## What you need to do
Copy the records from the line with "Image resolution: width=1288" through the end, changing "icon" to "button" and leaving everything else untouched. Leave out the pictures.

## Data
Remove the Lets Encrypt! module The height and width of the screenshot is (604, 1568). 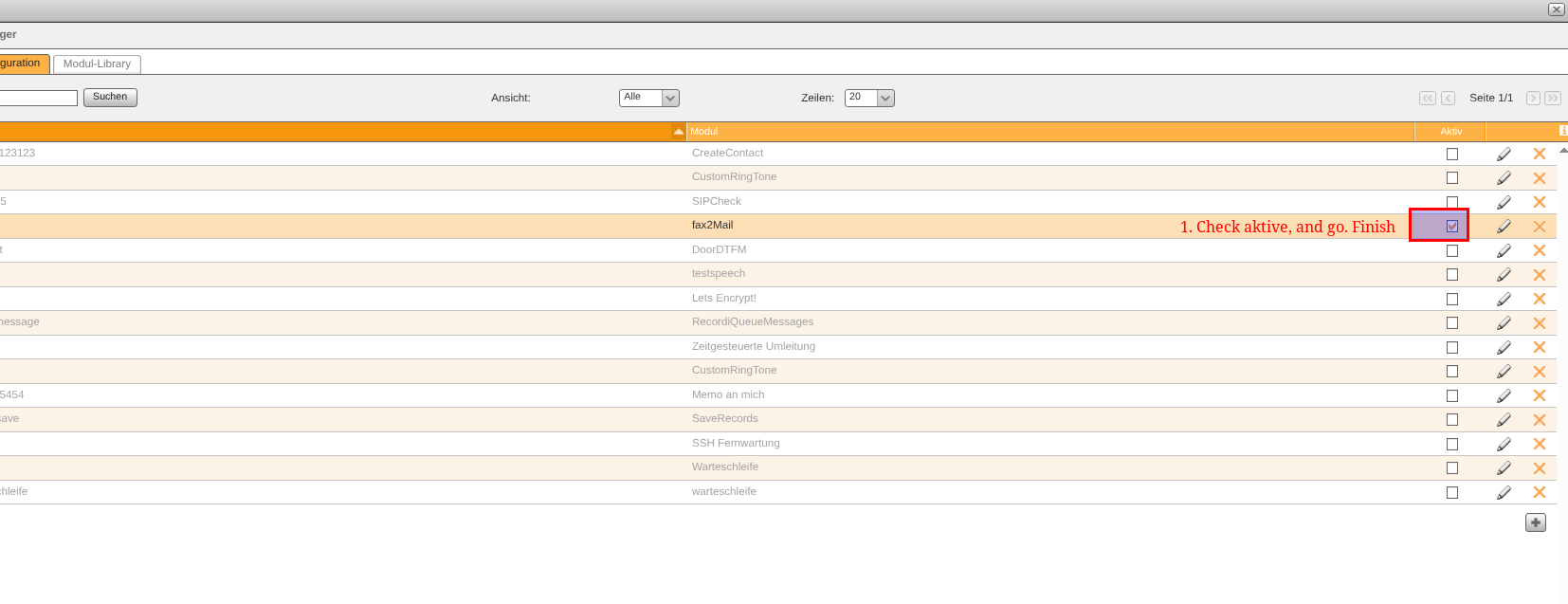tap(1539, 299)
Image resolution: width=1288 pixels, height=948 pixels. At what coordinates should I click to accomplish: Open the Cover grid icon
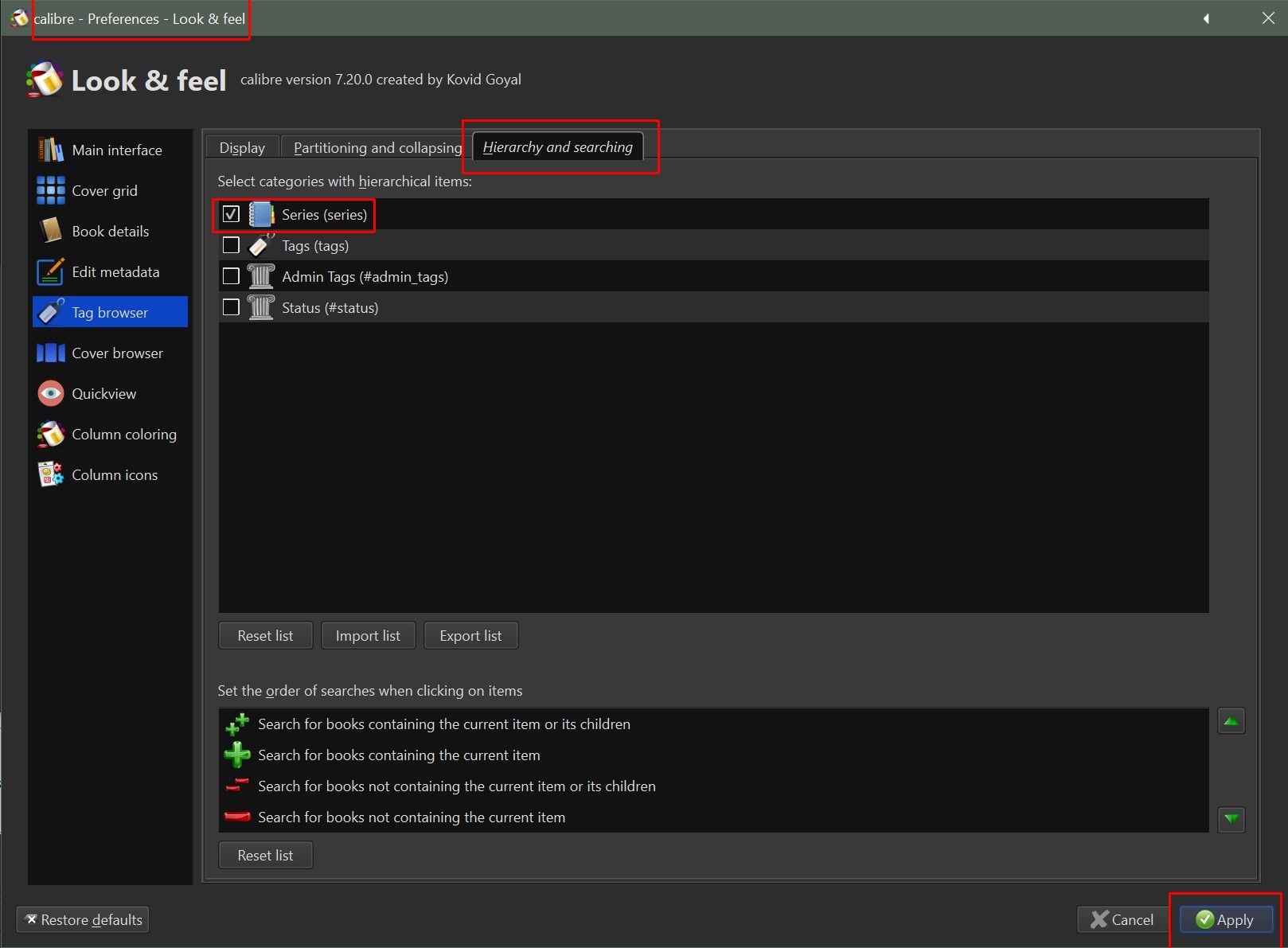click(x=51, y=190)
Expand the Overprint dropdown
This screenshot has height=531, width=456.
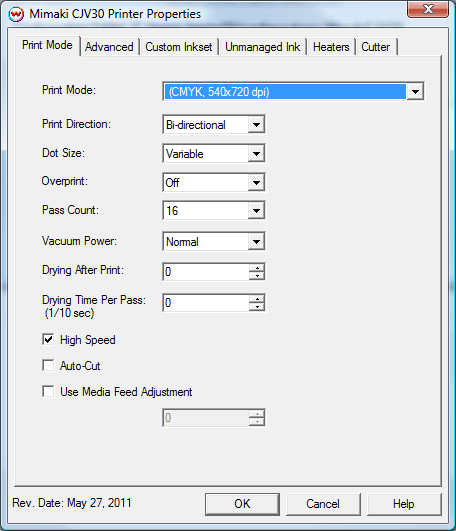pos(256,183)
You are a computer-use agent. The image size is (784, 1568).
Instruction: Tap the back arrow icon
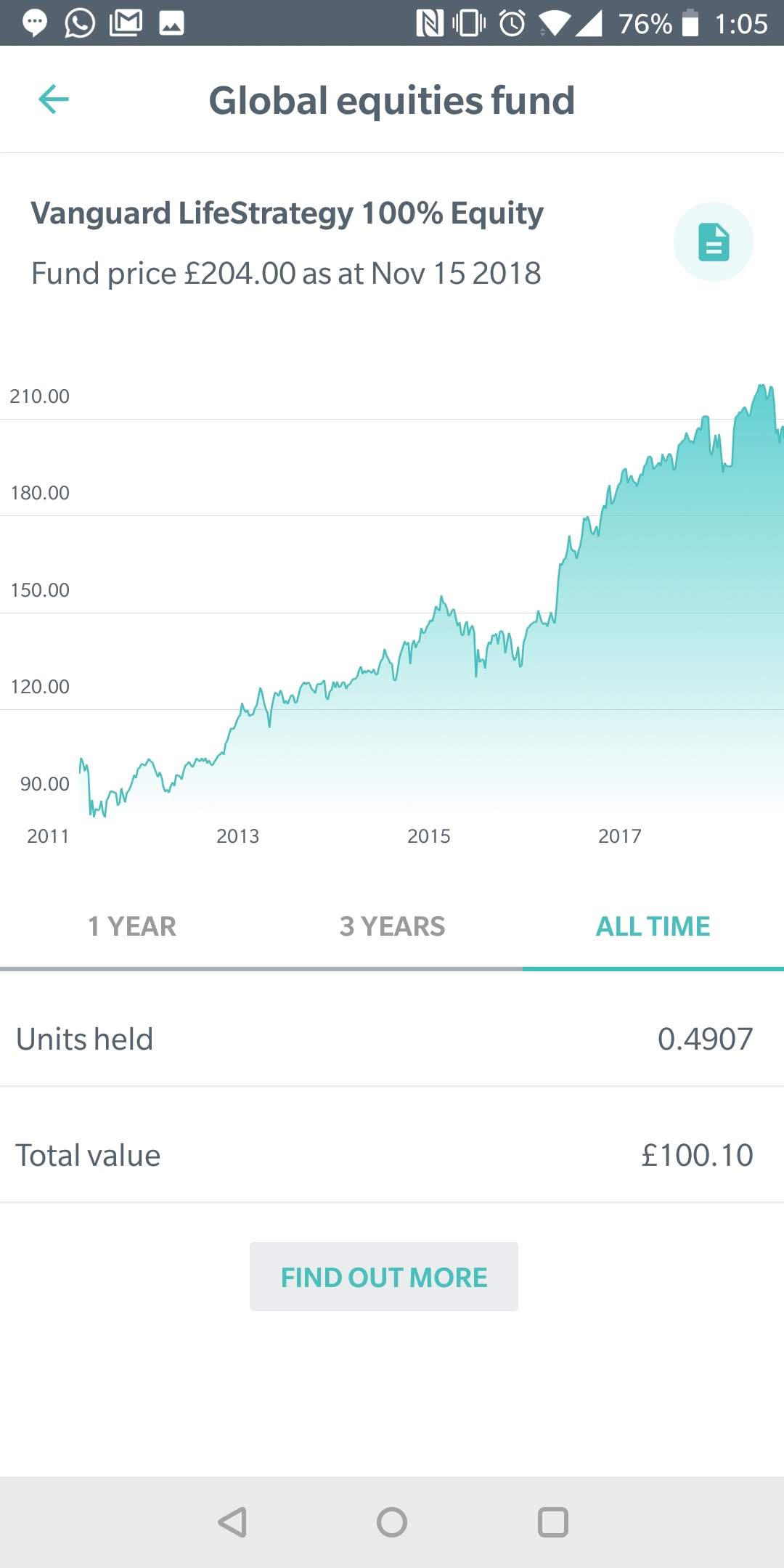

## Final result
Image resolution: width=1288 pixels, height=948 pixels. At what coordinates should I click to accomplish: Open the Cover grid button
click(x=51, y=190)
Expand the Overprint dropdown
This screenshot has height=531, width=456.
pos(256,183)
You are a computer-use agent. The image size is (784, 1568).
Instruction: Tap the back arrow button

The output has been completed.